When I was twenty-three years old and heavy with our first child, my husband and I were installed as ministers in our old church in Cebu. Suffice it to say that after six years of faithful service, we got caught in the crossfire of church politics and we decided to retreat rather than be annihilated.
If you could have talked to us then, when we were young, aggressive, volatile and hurting, we would have told you that ministry life is hell on earth.
For many years after that traumatic experience, my husband and I vacciliated between religious devotion and compromise. The good thing was we took turns at being depressed and discouraged. We never did it at the same time.
Eventually, after years of running away from people who looked to us as ministers, we found ourselves in a small church called Victory Christian Fellowship in Iloilo. That was in 1999.
We tried to remain as nondescript as possible.

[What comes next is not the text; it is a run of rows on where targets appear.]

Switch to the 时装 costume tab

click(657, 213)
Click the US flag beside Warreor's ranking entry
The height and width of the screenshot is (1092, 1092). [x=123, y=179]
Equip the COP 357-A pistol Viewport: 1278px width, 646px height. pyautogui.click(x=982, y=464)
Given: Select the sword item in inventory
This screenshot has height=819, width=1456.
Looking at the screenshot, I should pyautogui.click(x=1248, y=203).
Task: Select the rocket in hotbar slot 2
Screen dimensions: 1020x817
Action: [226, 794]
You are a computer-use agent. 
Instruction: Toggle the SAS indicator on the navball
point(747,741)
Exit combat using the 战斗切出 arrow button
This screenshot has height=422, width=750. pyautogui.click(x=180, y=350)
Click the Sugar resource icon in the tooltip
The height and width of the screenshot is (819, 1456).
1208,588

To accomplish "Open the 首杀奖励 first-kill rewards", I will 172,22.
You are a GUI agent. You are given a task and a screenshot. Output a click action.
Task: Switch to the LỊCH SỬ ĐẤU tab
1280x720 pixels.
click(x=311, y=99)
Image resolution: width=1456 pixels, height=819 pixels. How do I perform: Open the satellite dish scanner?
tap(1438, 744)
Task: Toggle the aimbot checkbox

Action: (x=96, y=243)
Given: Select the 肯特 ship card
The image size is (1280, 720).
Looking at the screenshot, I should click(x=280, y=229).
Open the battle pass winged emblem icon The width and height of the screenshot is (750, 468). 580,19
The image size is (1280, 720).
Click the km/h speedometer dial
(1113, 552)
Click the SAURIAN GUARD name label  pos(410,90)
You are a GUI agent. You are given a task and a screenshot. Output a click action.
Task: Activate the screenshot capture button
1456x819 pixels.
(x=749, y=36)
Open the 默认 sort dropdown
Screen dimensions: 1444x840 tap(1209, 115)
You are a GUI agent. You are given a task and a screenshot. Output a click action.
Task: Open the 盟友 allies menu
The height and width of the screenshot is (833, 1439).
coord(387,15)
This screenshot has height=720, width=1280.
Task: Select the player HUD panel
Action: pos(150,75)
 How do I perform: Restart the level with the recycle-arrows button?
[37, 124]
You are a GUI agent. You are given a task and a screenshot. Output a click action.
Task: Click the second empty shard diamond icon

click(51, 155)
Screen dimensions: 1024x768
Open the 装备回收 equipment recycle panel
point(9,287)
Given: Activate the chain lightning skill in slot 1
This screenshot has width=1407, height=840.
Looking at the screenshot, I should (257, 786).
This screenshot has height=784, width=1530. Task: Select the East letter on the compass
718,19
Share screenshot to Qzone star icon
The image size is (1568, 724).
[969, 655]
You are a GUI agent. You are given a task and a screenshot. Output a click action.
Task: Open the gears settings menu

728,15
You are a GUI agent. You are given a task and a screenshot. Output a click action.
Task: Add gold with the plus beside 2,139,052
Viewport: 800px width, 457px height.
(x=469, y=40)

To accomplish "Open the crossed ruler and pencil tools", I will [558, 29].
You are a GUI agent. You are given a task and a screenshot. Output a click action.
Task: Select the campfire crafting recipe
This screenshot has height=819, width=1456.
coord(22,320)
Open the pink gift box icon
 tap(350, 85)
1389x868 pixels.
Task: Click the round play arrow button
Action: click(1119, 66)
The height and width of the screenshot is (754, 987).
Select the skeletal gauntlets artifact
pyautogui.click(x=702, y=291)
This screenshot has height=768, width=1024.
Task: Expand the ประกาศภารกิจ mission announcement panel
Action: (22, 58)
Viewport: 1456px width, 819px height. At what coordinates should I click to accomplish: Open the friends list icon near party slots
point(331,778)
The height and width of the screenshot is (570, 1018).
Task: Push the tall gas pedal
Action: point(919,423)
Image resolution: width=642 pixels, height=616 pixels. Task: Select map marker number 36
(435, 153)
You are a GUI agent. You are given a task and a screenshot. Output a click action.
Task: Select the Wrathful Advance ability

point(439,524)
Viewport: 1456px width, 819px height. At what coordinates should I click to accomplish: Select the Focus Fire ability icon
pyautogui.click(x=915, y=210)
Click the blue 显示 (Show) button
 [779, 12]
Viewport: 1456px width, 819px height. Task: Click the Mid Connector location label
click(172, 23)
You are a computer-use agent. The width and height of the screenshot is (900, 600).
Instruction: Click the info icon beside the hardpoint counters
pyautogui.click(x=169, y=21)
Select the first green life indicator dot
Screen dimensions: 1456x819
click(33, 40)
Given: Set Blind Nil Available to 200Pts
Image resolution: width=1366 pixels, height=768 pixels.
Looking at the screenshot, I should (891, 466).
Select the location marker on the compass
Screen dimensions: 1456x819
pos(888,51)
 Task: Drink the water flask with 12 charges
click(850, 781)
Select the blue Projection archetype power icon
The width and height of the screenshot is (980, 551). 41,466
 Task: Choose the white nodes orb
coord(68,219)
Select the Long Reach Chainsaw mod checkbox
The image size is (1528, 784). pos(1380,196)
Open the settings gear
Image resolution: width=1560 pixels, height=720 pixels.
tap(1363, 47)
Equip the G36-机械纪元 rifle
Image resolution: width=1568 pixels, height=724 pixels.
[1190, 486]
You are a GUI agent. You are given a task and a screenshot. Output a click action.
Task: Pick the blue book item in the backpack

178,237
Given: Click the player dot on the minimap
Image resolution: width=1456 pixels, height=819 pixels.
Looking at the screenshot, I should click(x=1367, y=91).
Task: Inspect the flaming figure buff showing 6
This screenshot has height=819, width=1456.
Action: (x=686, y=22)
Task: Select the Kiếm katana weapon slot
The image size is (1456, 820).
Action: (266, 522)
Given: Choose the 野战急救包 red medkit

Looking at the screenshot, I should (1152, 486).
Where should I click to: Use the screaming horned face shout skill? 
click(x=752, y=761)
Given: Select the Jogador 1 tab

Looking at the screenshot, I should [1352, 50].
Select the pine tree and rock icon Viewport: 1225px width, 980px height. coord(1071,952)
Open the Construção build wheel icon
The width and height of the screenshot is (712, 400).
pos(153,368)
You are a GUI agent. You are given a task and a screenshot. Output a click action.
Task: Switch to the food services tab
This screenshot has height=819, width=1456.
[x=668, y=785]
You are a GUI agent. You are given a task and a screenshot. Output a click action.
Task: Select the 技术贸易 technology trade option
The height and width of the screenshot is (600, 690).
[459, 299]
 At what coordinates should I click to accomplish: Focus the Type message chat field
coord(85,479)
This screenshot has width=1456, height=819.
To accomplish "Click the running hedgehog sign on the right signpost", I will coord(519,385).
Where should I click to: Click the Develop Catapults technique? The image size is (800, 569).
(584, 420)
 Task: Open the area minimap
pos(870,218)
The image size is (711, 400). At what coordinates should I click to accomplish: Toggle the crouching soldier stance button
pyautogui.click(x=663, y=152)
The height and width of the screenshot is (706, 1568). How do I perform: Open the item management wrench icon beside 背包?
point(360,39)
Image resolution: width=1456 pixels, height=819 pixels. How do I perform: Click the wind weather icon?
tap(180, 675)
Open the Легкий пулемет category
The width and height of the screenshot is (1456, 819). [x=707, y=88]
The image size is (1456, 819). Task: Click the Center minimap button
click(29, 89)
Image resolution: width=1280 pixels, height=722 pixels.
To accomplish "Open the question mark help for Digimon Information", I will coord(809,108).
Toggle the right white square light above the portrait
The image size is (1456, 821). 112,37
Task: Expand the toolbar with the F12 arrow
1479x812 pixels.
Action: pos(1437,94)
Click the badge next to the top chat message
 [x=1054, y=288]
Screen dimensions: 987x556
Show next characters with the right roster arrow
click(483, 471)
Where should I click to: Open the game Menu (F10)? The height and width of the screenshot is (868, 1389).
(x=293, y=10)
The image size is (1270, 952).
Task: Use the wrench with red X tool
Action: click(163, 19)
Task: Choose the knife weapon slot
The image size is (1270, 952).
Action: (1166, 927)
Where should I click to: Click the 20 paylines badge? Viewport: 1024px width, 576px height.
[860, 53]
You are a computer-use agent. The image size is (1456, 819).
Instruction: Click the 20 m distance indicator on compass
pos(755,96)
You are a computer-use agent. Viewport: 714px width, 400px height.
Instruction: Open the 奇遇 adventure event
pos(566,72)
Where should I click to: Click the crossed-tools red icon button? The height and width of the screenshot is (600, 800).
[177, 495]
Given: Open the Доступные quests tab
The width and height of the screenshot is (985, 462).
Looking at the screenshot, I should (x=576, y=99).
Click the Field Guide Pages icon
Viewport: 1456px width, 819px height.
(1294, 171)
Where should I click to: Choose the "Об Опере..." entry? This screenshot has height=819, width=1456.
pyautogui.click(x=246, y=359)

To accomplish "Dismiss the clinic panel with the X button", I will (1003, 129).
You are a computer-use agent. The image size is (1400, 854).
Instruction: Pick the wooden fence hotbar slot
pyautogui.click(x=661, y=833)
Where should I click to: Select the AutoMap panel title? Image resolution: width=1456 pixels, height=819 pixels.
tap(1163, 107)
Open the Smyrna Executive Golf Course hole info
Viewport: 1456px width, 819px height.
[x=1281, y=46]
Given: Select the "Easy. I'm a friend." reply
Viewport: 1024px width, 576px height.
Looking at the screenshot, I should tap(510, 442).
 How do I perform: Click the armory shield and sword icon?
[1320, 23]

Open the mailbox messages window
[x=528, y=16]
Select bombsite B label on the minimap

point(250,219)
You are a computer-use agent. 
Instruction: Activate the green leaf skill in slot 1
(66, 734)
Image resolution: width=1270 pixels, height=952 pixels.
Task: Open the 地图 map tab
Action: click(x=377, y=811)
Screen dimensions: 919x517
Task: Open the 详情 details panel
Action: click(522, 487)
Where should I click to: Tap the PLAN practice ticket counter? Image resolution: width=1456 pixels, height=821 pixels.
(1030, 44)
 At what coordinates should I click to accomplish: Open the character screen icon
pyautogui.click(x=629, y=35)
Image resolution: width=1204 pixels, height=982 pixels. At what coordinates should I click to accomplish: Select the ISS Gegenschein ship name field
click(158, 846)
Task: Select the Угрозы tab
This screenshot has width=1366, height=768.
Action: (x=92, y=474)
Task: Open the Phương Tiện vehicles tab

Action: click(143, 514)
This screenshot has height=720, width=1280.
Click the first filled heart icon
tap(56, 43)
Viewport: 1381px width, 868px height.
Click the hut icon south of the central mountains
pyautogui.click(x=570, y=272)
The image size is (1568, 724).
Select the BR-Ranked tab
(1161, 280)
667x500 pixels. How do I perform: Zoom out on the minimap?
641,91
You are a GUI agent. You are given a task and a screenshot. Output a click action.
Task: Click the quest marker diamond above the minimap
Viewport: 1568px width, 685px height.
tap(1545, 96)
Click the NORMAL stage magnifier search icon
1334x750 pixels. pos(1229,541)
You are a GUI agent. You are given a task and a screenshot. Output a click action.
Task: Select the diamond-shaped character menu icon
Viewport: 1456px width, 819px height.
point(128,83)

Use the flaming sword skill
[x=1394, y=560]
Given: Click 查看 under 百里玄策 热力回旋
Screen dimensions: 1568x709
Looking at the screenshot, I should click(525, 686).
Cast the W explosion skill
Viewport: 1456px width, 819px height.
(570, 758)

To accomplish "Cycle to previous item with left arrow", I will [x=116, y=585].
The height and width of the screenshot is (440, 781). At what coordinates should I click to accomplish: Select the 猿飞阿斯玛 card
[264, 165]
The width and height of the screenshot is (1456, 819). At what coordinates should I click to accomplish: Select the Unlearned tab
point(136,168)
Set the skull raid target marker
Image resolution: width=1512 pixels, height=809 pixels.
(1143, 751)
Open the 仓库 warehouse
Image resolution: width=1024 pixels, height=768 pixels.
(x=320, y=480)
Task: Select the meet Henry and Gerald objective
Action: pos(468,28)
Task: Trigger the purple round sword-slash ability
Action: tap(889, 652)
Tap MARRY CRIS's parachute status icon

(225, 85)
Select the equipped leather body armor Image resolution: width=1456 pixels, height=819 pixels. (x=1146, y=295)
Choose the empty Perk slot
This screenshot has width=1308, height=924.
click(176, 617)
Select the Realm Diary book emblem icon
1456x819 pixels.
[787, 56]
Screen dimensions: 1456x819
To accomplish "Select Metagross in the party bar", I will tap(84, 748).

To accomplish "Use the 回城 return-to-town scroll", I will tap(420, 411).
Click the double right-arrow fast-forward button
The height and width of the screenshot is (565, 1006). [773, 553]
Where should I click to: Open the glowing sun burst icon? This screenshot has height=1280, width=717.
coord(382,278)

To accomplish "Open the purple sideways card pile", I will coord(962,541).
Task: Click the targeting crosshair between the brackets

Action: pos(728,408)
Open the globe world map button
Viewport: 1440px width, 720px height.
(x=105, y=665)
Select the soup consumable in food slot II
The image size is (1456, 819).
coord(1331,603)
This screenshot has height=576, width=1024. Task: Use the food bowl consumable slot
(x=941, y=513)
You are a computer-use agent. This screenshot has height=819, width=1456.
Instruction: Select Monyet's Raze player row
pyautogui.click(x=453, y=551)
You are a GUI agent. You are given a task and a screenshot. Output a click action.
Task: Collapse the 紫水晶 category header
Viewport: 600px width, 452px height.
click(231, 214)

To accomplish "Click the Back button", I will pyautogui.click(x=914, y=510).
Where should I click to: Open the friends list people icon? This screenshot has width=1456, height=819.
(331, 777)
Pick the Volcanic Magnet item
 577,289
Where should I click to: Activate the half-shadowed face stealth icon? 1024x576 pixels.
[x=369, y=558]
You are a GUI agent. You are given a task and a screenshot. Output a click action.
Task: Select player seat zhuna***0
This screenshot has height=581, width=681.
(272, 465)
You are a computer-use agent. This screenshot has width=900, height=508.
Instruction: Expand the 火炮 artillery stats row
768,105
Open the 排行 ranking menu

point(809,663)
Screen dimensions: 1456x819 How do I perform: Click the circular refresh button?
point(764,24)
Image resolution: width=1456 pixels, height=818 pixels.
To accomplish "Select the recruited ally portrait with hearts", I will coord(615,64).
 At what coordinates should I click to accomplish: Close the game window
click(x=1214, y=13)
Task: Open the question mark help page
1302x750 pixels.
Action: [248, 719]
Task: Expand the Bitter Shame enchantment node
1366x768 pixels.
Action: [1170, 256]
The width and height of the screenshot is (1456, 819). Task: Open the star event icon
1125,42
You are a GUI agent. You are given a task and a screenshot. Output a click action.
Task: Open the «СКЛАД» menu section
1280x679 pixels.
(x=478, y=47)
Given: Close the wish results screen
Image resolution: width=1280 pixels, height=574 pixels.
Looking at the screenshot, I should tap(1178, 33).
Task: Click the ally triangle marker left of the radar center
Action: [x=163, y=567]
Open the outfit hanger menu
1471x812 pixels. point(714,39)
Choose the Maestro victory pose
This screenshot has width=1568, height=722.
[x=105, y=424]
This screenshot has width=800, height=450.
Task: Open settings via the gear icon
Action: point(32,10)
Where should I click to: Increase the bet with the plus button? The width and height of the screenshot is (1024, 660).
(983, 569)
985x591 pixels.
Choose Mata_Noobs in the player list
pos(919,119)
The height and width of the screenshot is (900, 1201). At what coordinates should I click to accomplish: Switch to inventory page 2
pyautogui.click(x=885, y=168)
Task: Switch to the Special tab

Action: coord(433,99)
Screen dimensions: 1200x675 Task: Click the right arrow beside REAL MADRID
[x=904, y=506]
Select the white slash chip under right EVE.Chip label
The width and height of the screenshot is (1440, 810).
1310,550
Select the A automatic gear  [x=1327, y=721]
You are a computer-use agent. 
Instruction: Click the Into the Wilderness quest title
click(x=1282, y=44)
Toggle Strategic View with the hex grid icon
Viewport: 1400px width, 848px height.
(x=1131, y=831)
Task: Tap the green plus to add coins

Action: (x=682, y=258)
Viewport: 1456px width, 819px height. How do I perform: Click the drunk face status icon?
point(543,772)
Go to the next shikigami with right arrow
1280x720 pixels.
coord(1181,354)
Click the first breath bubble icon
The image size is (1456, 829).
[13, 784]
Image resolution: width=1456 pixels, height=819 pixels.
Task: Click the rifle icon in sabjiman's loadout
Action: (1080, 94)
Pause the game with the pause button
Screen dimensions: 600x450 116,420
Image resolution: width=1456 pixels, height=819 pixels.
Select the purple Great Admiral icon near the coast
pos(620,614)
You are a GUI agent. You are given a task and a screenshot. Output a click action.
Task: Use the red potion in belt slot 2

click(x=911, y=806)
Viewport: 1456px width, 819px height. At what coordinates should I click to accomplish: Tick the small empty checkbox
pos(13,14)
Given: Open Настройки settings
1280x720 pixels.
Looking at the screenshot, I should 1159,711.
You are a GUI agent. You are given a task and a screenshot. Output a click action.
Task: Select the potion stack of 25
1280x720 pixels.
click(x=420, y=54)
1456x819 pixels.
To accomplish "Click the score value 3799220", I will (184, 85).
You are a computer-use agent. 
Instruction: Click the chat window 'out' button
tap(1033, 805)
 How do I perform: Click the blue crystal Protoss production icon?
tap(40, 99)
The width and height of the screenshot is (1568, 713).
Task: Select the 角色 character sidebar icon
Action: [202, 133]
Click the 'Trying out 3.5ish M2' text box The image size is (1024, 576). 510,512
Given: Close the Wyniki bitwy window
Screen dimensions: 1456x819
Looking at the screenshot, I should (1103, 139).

But somehow, one's calling has a way of creeping back into one's life. Other than that, no matter how hard we try to deny it, people who are sensitive to the promptings of the Spirit can see the invisible neon lights flashing on our foreheads: called to minister.
One day, my husband's friend who was our pastor, pulled him aside. Our pastor was being called back to the mother church, he said, and he needs someone to take over
his position in our church.
My husband's and my response were loud and clear: over our dead bodies!
I should have known as soon as the words left our lips that we would not be able to sleep that night. Nor the next two or ten nights after.
To cut the long story short, here we are again, after being badly burned and after having to pick ourselves up from the rubble and ravages of church conflict.
It's back to ministry life, so help us God.